Не могу сказать, что прежний директор не понимал, что нужны были реформы — производство требовалось модернизировать, управление менять, но он откровенно мне сказал: «Я жёстких мер предпринимать не могу и не буду, тут нужен свежий человек, не связанный никакими обязательствами, так что хочешь — берись и делай, что считаешь нужным».
— Принимать предприятие в экстренном режиме? Тяжёлая, пожалуй, штука. Гораздо проще, когда есть опора, команда, единомышленники.
— Команда — это главное. Я, кстати, собрал постепенно на заводе своих старых товарищей, с которыми многое связывало. И по жизни, и в бизнесе. Мы вместе до сих пор.
— И они разделяют все ваши идеи и подходы? Любому руководителю, наверное, хочется, чтобы ближайшее окружение видело картинку его глазами. Так ведь проще и быстрее можно двигаться вперёд?
— Конечно. Но всё равно все риски — это твои риски. Ты рискуешь. Они не рискуют. Правда, они это понимают, по-моему.
— Степень риска каждый собственник, каждый предприниматель устанавливает себе сам. И это тоже риск. Как не просчитаться?
— Ну, скажем, когда мы выводили на рынок «Одалию», у меня была стопроцентная уверенность, что это оправданный риск. Хотя многим в компании казалось, что нужно делать более дешёвый — ходовой — продукт. И мы много по этому поводу бились. Я понимал, что рынок не совсем готов к такой мебели, но, не сделай мы «Одалии», у нас не было бы сегодня ни нужных компетенций, ни партнёров, которые многому научили, ни умения работать в дорогом сегменте.

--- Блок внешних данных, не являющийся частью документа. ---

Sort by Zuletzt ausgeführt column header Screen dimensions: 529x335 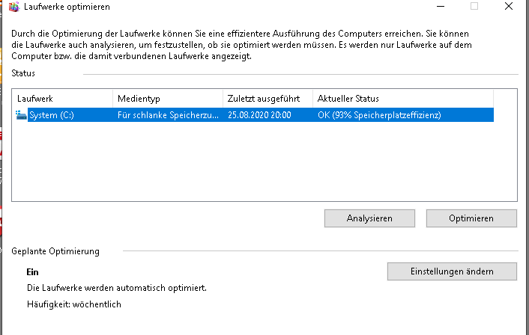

А вот когда накануне кризиса я вложил семь миллионов евро в фасадное производство — это был непросчитанный шаг. Не предвидел, не спрогнозировал обвал рынка. Ни за что я не пошёл бы на такой риск, если бы мог знать, как негативно сложится ситуация.
А в принципе, бизнес — это просто такая профессия, частью которой является риск. Риск входит в должностные обязанности. Лётчик ведь тоже рискует. Это дело личного выбора.
— Если амбиции в бизнесе не совпадают с реальными возможностями, что вы предпочитаете — смирять амбиции или во что бы то ни стало наращивать возможности?
— Смирять. И наращивать. Не думаю, что в бизнесе можно добиваться успеха, не имея амбиций. Если у тебя есть какая-то цель, как от неё отказаться? Не понимаю. Я, кажется, так не смогу.
— Насколько Авдеев авторитарный руководитель? Бывали, к примеру, случаи, когда все кругом против, а он говорит: я так решил и баста!
— Единственный раз — когда пришёл на завод. Давить — это не моё. Я считаю, что диктат — неэффективная схема. Накричать могу — это правда. Но быстро отхожу. Так что никто особенно не пугается. А вообще, чтобы тебя понимали, нужно вовремя давать людям информацию. Они должны понять, почему ты принимаешь именно такое решение. Первая реакция любого человека на любые изменения — протест. По-другому не бывает. Надо выждать время, когда протест утихнет. Убедить, подобрать аргументы. А торопиться, стучать по столу? Не стоит.
— Но любое выжидание — потеря времени. А в бизнесе время — серьёзный фактор. Нужно поддерживать скорость. К цели желательно идти, не теряя темпа, ведь так?
— Так. Но как раз к пятидесяти годам можно научиться торопиться медленно.